We encourage our readers to take a look at the comparison of long read assemblers by Ryan Wick and Kathryn Holt. The authors benchmarked five different assemblers, namely Canu, Flye, Ra, Unicycler and Wtdbg2.
This post is not about the assemblers but rather the mode of publication. It will greatly help the bioinformatics community, if Wick and Holt do not publish their comparison in an “official journal”.
This is not because they did a sloppy job, but quite the opposite. They included all code and data for comparison so that others can quickly evaluate their results by redoing the comparison. This kind of rapid validation is unthinkable for most other published work. Moreover, they wrote down their results in the format of an academic paper and posted as the README file of the github project. This is a high-quality work.
If you are like me, you are probably tired of reading benchmarking papers in the bionformatics journals. Often, by the time such papers go through the review and publication process, the underlying programs get revised multiple times. Therefore, it is hard to evaluate whether the benchmarking results are valid without doing another round of benchmarking.

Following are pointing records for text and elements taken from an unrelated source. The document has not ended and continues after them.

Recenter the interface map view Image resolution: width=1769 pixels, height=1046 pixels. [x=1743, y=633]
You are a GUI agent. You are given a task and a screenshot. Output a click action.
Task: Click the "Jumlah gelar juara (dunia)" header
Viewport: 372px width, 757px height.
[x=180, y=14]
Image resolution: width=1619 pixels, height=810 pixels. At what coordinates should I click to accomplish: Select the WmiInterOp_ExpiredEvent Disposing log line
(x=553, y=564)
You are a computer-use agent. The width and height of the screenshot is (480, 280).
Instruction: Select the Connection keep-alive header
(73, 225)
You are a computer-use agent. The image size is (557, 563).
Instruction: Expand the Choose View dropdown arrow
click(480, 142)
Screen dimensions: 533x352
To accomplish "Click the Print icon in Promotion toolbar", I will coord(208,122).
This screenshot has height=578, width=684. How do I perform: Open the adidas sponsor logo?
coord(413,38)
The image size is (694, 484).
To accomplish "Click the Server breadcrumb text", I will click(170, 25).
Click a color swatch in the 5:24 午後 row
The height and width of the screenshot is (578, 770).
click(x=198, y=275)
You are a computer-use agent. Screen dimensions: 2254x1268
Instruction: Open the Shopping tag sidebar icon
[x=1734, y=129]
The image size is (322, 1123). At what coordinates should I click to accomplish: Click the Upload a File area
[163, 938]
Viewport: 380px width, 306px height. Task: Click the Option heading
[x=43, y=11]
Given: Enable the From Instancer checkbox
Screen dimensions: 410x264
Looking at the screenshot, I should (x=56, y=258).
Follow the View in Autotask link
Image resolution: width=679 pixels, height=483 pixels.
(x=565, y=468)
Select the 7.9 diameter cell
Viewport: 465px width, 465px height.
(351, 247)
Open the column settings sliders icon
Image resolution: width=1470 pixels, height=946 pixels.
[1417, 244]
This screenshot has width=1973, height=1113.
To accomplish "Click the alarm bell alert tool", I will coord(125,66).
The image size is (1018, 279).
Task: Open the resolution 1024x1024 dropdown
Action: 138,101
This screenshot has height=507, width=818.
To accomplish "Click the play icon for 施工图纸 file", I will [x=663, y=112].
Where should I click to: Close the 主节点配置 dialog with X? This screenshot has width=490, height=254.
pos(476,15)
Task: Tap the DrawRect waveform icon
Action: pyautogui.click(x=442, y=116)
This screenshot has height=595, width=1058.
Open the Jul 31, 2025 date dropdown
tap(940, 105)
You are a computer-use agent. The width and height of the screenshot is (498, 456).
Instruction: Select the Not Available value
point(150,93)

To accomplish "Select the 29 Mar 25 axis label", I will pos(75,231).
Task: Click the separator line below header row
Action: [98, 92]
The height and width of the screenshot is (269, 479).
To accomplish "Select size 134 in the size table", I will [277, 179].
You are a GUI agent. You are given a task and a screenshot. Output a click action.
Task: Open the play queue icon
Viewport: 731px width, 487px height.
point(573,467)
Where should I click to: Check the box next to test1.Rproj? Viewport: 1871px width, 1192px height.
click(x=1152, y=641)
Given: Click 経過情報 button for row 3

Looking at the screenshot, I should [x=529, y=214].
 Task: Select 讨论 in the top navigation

It will be trend-changing for bioinformatics, if the benchmarking papers are published as comprehensive github projects like Wick and Holt developed. That way, one interested in extending the benchmarking can simply fork the project, add extra comparisons and republish the results in github. For example, I noticed Peregrine assembler was not included in the current comparison. Adding that in an already published journal paper would be impossible, but rather easy in case of github publications.